A COLORIMETRIC METHOD FOR QUANTIFICATION OF OXIDATIVE DAMAGE TO DNA USING ELISA-LIKE ASSAY.

Abstract

DNA damage induced by reactive oxygen species has attracted considerable interest in recent years and has generated extensive discussion on the relevance of spontaneous DNA damage to aging and to cancer in humans. Although several methods have been used to measure the amount of DNA damage, they are either laborious, use radioactivity or are hard to replicate. A better candidate for an easy and sensitive way to detect DNA damage is a novel reagent prepared by reacting 0- (carboxymethyl)hydroxylamine with biotin hydrazide in the presence of carbodimide. The product of this reaction is a reagent called Aldehyde Reactive Probe (ARP).
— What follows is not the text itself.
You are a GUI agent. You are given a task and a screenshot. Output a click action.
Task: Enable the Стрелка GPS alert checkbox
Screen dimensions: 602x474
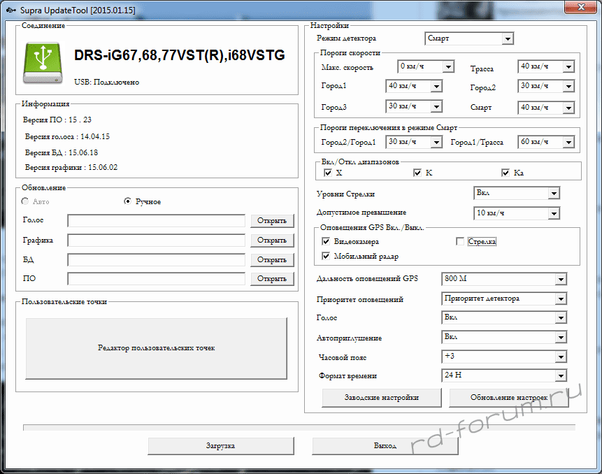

One of the many damages from reactive oxygen species due to attack by hydroxyl radical on the deoxyribose moiety is a base loss in the form of an apurinic (AP site). During Enzyme immunoassay, the ARP reagent acts as a bridge as it tags the damaged DNA molecule's AP site through its amino terminal and the enzyme through its avidin/biotin complex. The number of AP sites can then be determined by biotin/avidin system followed by enzymatic colorimetric detection. This system can measure the number of AP sites as low as 1 AP/10⁵ base pairs.